Orbital characteristics
- Semi-major axis: 22 454 000 km
- Eccentricity: 0.1363
- Orbital period (sidereal): 1260.35 d (3.45 yr)
- Mean anomaly: 146.614°
- Inclination: 164.955°
- Longitude of ascending node: 330.95°
- Argument of perihelion: 120.264°
- Satellite of: Saturn
- Group: Norse group

Physical characteristics
- Mean diameter: 4 km
- Albedo: 0.06 (assumed)
- Apparent magnitude: 25.0
- Absolute magnitude (H): 15.9

= Fenrir (moon) =

Moon of Saturn

Fenrir /ˈfɛnrɪər/, or Saturn XLI (provisional designation S/2004 S 16), is a natural satellite of Saturn. Its discovery was announced by Scott S. Sheppard, David C. Jewitt, Jan Kleyna, and Brian G. Marsden on May 4, 2005, from observations taken between December 13, 2004, and March 5, 2005. Fenrir has an apparent magnitude of 25, making it one of the faintest known moons in the Solar System, and was discovered using some of the largest telescopes in the world. It is even too dark to have been observed by the Cassini spacecraft when it was in orbit around Saturn, for which it never got brighter than approximately 17th apparent magnitude. Fenrir was named after Fenrir, a giant wolf from Norse mythology, father of Hati and Skoll, son of Loki, destined to break its bonds for Ragnarök.

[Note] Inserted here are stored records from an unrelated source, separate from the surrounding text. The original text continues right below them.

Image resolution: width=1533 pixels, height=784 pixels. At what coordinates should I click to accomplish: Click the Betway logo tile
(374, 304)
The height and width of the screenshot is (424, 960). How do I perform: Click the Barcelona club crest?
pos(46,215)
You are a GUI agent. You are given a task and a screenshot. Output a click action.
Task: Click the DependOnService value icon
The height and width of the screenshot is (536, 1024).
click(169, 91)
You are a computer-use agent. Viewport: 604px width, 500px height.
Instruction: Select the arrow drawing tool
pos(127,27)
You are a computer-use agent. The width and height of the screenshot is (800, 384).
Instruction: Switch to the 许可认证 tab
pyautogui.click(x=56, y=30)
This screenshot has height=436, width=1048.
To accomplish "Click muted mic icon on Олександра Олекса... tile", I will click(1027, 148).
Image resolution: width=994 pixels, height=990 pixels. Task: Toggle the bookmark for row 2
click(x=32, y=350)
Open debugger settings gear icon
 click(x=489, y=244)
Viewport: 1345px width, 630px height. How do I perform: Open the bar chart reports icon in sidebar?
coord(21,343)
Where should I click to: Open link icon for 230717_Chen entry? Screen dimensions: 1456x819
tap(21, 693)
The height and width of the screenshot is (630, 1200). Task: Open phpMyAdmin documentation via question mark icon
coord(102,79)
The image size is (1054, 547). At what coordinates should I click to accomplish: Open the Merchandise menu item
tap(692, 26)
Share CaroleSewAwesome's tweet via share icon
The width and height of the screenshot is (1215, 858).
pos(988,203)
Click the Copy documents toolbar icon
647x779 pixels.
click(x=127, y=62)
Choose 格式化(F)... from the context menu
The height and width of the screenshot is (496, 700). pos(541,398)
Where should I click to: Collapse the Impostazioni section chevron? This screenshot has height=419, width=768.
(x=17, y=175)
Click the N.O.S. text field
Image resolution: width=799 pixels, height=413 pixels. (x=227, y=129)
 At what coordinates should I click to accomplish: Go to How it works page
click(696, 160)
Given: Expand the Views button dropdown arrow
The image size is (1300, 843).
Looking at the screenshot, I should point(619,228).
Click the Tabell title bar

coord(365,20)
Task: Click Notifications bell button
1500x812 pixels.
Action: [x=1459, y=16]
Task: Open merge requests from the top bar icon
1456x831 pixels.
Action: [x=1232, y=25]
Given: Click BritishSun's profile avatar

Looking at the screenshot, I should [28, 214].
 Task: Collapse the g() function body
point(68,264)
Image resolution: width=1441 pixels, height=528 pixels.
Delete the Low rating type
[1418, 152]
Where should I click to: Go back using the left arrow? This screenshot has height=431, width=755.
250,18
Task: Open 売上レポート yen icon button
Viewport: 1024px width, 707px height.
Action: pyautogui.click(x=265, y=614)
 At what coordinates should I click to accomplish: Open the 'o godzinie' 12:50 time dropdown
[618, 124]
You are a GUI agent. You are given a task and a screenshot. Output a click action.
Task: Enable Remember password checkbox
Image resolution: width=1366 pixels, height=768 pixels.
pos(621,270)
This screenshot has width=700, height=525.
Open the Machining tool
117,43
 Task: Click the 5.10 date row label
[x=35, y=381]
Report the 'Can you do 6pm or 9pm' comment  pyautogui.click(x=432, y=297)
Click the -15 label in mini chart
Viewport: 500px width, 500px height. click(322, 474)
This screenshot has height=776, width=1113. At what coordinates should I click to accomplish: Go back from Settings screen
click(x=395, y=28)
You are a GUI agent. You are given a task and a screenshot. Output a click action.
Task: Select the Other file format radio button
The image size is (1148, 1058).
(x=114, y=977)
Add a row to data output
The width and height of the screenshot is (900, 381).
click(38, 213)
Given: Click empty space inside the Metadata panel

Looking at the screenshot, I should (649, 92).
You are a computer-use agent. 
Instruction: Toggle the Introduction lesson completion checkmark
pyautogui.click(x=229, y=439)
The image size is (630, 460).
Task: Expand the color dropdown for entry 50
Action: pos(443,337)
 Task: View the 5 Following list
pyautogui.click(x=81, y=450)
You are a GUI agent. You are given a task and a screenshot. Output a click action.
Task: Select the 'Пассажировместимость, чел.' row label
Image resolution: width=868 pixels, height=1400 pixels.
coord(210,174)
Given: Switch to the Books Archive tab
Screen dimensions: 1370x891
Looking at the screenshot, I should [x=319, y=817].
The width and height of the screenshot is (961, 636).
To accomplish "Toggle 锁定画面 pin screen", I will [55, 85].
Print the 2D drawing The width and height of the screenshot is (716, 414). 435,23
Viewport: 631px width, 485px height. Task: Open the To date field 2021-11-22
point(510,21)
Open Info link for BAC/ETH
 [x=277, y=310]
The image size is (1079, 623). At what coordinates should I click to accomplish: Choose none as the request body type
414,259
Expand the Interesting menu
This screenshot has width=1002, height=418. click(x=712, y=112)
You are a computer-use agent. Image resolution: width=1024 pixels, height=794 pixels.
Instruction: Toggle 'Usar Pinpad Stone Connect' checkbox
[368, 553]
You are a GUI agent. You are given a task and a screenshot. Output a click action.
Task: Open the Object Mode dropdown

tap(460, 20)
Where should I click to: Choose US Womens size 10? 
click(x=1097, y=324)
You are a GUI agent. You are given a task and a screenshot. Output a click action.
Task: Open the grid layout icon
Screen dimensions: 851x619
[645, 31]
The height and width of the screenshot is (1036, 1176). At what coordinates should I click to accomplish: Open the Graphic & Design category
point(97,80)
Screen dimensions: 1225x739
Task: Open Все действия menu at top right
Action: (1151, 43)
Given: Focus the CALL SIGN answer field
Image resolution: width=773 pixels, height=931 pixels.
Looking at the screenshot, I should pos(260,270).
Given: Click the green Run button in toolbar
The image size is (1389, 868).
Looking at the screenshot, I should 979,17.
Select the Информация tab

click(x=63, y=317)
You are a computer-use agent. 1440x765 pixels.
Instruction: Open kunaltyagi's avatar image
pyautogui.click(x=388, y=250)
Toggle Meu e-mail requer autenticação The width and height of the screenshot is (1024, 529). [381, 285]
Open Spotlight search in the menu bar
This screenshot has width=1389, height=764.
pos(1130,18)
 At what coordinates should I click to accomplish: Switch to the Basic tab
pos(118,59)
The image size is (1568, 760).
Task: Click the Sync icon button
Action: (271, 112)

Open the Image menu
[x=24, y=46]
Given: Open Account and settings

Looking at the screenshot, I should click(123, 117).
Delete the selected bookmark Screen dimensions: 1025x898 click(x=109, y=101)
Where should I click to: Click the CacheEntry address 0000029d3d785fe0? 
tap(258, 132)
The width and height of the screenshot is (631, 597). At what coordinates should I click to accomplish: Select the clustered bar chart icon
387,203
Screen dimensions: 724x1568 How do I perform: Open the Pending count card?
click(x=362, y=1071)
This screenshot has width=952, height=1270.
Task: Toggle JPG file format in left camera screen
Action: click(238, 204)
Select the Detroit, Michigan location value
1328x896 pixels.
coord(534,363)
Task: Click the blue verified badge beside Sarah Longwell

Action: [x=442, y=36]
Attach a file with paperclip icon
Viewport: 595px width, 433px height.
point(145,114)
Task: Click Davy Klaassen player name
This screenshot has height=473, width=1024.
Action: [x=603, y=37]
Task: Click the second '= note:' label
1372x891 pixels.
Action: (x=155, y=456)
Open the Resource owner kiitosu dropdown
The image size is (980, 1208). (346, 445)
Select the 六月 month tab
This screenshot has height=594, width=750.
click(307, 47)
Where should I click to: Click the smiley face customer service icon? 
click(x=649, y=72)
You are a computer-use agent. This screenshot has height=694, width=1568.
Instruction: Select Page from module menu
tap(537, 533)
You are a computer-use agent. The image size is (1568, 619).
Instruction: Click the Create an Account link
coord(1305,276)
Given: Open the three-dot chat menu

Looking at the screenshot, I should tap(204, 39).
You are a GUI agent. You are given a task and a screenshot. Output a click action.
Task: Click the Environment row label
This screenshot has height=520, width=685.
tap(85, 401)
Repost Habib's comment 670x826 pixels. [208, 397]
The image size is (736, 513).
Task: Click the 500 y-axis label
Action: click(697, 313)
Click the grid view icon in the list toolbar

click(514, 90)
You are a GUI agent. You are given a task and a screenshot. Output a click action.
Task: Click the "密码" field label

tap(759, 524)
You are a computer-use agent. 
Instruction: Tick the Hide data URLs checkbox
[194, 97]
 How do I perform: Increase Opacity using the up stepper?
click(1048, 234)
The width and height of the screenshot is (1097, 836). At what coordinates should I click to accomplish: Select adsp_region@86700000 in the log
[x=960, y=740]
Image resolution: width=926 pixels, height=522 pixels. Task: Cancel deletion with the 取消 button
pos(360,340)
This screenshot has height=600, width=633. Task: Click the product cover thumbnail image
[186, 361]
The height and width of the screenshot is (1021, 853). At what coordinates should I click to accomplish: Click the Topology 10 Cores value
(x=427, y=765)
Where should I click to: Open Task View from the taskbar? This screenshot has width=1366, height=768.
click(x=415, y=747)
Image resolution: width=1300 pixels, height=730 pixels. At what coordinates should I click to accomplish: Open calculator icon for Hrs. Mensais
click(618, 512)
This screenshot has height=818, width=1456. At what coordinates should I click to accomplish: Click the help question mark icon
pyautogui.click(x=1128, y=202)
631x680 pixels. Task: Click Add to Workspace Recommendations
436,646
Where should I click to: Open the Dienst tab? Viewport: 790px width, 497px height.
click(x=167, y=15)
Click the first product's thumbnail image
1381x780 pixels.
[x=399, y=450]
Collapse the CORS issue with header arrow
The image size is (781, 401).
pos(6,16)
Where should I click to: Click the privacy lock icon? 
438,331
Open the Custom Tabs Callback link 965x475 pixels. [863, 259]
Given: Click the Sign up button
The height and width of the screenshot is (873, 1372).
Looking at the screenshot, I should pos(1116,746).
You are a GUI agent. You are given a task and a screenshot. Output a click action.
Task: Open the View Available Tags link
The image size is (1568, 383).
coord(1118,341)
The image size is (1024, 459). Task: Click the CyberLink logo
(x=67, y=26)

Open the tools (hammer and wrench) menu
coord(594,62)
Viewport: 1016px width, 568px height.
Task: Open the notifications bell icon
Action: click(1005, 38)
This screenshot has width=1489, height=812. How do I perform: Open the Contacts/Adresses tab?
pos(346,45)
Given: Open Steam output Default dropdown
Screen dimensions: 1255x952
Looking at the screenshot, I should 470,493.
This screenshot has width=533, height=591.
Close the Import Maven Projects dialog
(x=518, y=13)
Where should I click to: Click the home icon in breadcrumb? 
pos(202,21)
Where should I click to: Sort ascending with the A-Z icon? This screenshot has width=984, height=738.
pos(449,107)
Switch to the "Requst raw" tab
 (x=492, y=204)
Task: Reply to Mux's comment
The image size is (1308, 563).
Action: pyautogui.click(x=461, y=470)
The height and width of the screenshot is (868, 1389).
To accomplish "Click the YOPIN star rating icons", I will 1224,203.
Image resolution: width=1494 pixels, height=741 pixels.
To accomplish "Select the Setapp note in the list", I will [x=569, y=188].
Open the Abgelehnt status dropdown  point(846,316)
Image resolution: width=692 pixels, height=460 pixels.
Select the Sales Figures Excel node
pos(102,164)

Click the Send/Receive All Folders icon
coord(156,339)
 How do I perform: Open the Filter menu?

Fenrir is about 4 kilometres in diameter, and orbits Saturn at an average distance of 22,454 Mm in 1260 days, at an inclination of 163° to the ecliptic (143° to Saturn's equator) with an eccentricity of 0.136. The Fenrian orbit is retrograde: it orbits Saturn in a direction opposite to the planet's spin, suggesting that this irregular moon was captured by Saturn.